Toward understanding of carbohydrate binding and substrate specificity of a glycosyl hydrolase 18 family (GH-18) chitinase from Trichoderma harzianum.

Surface plasmon resonance (SPR) has been used to assay the roles of amino acid residues in the substrate binding cleft of Trichoderma harzianum chitinase Chit42, which belongs to the glycoside hydrolase family 18 (GH-18). Nine different Chit42 variants having amino acid mutations along the binding site cleft at subsites -4 to +2 were created and characterized with regard to their affinity toward chitinous and non-chitinous oligosaccharides. The catalytically inactive Chit42 mutant E172Q was used as the template for making the additional mutations. The E172Q mutant bound chitinoligosaccharides (tetra-, penta- and hexamer) with an increasing affinity from 12 to 0.2 microM whereas no binding of chitinbiose, -triose or 3'-sialyl-N-acetyllactosamine (Neu5Acalpha-3Galbeta-4GlcNAc) could be measured, indicative of significantly lower affinity for these shorter oligosaccharides. The strongest binding affinity was displayed toward allosamidin, a transition state analog (K(d) = 3 nM), and this was shown to be dependent on the E172 residue, the acid/base catalyst of Chit42. Hydrogen bonding by the glutamic acid E317 between subsites -2 and -3 and particularly the stacking interactions by tryptophanes at subsites -3 and +2 provided to be important, as mutations to these amino acids had a substantial negative effect to the overall binding affinity.
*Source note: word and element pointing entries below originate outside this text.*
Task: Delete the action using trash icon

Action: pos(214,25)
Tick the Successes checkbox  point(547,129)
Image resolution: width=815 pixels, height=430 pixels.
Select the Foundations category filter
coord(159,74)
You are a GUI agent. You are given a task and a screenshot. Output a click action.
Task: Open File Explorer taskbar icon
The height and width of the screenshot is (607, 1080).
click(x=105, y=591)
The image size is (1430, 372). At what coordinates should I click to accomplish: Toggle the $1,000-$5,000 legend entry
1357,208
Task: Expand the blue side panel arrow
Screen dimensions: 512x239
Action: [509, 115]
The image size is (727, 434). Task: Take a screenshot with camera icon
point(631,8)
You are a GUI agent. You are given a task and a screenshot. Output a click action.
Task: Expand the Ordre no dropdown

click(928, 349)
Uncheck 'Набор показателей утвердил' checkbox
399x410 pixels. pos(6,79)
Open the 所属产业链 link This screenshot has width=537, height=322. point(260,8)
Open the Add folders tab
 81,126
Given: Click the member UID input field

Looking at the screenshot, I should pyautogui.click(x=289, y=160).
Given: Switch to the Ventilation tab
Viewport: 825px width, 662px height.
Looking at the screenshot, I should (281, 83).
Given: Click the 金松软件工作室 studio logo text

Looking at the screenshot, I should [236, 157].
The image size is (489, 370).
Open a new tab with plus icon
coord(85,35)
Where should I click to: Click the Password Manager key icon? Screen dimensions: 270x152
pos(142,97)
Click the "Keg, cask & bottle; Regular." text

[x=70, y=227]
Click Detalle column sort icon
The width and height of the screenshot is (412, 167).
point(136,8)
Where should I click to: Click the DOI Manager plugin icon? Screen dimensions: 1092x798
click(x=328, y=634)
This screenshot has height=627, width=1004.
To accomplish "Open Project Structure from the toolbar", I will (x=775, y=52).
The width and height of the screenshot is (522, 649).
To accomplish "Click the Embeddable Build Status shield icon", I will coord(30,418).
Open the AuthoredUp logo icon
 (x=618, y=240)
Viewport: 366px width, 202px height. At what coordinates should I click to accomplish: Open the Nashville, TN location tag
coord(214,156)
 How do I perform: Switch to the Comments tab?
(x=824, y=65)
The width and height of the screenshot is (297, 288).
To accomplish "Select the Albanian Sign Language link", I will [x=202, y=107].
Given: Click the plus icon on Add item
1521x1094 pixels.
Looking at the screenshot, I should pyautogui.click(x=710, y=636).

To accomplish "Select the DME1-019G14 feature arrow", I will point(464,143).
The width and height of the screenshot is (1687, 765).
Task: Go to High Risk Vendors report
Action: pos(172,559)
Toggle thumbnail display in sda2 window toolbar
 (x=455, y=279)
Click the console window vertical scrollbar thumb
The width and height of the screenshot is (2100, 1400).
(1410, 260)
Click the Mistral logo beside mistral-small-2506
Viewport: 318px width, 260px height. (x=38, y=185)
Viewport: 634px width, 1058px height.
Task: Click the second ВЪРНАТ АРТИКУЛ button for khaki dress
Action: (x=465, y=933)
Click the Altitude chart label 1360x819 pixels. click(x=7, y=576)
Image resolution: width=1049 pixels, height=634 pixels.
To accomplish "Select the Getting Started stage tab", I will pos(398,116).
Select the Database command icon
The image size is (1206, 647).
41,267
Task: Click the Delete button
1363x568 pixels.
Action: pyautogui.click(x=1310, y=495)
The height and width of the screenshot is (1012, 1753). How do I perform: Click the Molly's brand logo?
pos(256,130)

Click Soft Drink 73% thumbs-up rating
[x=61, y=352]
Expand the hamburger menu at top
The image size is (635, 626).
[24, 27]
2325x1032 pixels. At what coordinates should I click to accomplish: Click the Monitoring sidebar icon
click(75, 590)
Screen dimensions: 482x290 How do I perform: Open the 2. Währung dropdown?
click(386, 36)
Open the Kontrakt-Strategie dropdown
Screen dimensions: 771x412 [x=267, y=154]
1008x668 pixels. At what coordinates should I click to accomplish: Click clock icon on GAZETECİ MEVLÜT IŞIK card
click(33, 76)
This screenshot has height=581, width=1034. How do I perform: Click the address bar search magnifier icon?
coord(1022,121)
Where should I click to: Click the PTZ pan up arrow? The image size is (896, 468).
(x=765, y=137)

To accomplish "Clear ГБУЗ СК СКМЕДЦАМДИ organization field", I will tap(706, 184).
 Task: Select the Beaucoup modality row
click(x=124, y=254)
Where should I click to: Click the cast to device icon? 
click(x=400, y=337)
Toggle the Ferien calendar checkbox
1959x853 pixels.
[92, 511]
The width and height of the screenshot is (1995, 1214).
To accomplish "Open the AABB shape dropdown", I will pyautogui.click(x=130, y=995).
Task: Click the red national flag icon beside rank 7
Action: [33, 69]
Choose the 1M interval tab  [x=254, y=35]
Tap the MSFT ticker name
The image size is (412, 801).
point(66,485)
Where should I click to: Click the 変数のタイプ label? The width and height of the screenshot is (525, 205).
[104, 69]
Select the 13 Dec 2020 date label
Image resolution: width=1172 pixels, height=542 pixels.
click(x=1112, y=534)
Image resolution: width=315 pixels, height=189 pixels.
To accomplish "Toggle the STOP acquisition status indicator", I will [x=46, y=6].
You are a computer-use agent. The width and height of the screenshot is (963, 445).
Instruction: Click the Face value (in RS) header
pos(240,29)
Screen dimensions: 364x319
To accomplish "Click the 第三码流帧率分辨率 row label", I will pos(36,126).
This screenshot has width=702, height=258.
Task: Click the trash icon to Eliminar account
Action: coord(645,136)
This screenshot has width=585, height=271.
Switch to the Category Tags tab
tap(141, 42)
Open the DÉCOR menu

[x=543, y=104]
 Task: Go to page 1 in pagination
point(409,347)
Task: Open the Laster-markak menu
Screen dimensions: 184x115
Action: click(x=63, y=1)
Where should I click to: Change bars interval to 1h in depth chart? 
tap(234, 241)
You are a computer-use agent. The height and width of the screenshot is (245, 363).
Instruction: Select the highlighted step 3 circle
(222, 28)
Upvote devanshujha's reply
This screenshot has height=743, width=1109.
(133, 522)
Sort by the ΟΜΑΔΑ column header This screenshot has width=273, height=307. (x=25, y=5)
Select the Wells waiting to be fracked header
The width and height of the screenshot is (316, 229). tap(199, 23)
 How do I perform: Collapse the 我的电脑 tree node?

Moreover, the substrate binding specificity of Chit42 could be altered toward binding of GlcNbeta-4(GlcNAc)(4) by providing a counter charge through substitution of residue T133 at subsite -3 against aspartic acid. In addition, the introduction of glutamine and particularly an asparagine residue at position 133 seemed to broaden the substrate preference of Chit42 toward Galbeta-4(GlcNAc)(4).